Which specific calendar dates appear in the passage on Schaefer's alleged malpractice? List each one.

■ Text section ■
"""

Schaefer's alleged malpractice stemmed from a discrepancy that arose between language in the separation agreement and an attached survey of the property identified in the agreement.  The separation agreement, prepared prior to the completion of the survey, provided that sixty-three acres of land and a seven-acre pond would be awarded to Pschesang's wife.  However, the survey described the parcel of land as comprising 92.772 acres, in other words 22.772 acres more than that expressly awarded in the separation agreement.  Although Pschesang signed the separation agreement, he claimed that he failed to notice the discrepancy, and that Schaefer, if she noticed it, failed to draw it to his attention. A decree of dissolution that incorporated the fully executed separation agreement, including the survey, was entered on August 2, 1996.
On August 7, 1996, Pschesang executed a quit-claim deed to his ex-wife with the survey attached.  Schaefer sent a copy of the decree of dissolution with the incorporated separation agreement and attached survey to Pschesang on August 8, 1996.  Sometime in the next month, Pschesang became aware of the discrepancy between the 70 acres expressly granted by the separation agreement and the 92.772 acres described in the survey. In his view, the additional 22.772 acres that his ex-wife received should have been offset elsewhere in the division of the marital property.  According to Pschesang, he called Schaefer to attempt to get her to engage in negotiations with his ex-wife to remedy the discrepancy, but was told by Schaefer that the domestic relations court would not provide relief and that she would not file any post-judgment motion on his behalf.  At that point, Pschesang felt forced to hire a second attorney, who did file a Civ.R. 60(B)(1)(5) motion for relief from judgment.  While the motion was pending, a settlement was reached between Pschesang and his ex-wife, the terms of which called for Pschesang to retain some shares of stock previously awarded to his ex-wife, and for Pschesang to then convey some of the shares, or a cash equivalent, to his three sons.  Pschesang incurred fees of $1,800 from the second attorney in filing the motion and effectuating the settlement.

"""

■ Recorded information ■
"""

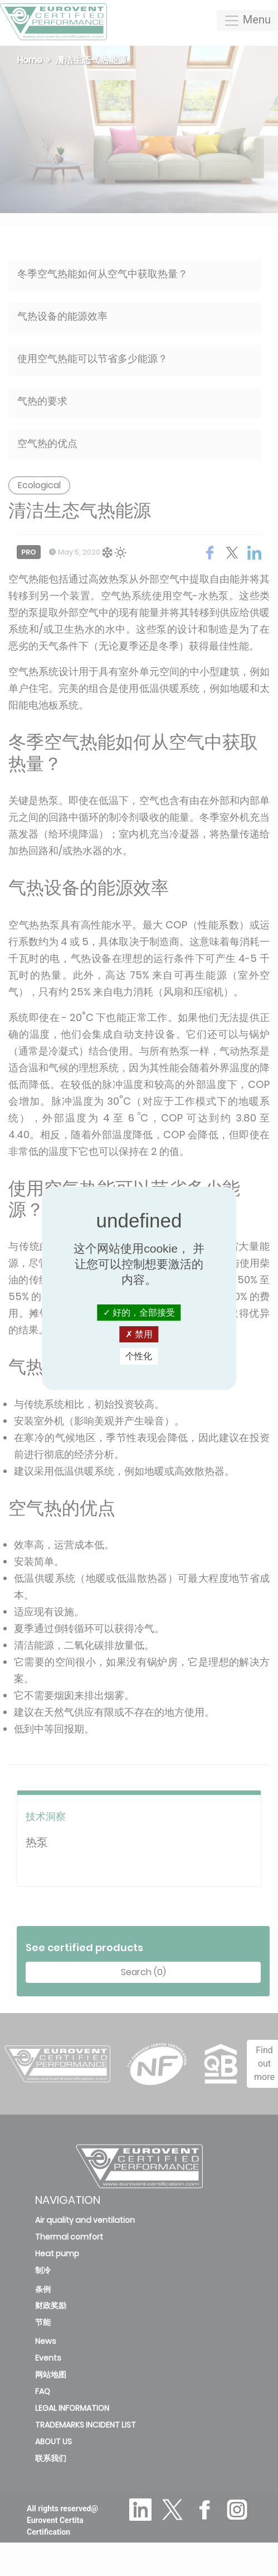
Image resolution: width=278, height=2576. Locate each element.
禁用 (139, 1334)
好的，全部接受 (139, 1312)
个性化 (138, 1356)
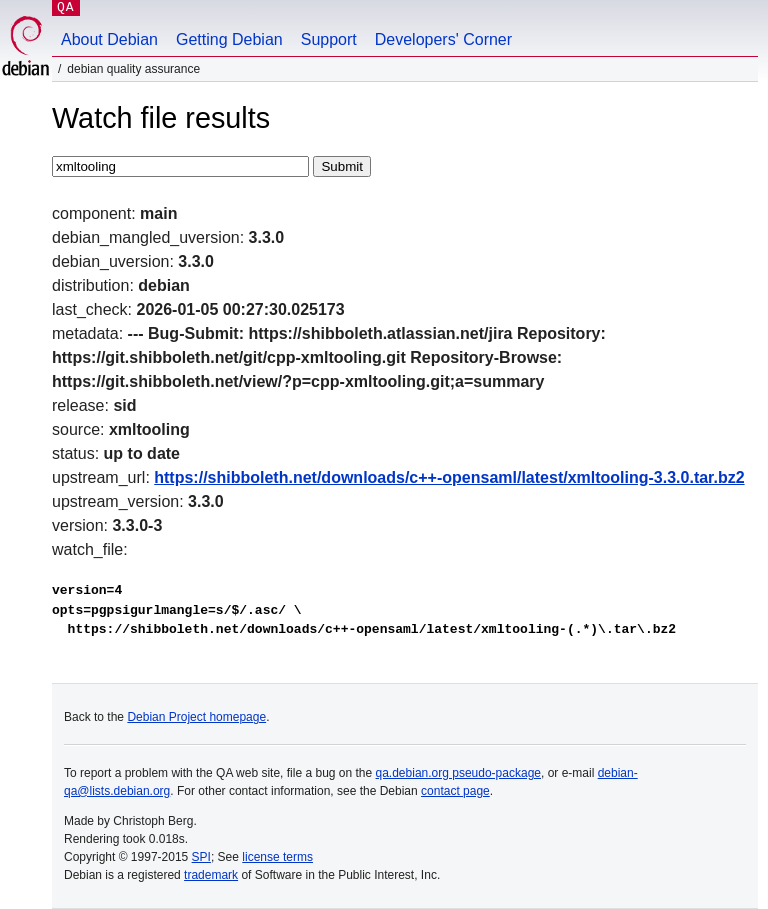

"""

■ Final result ■
- August 2, 1996
- August 7, 1996
- August 8, 1996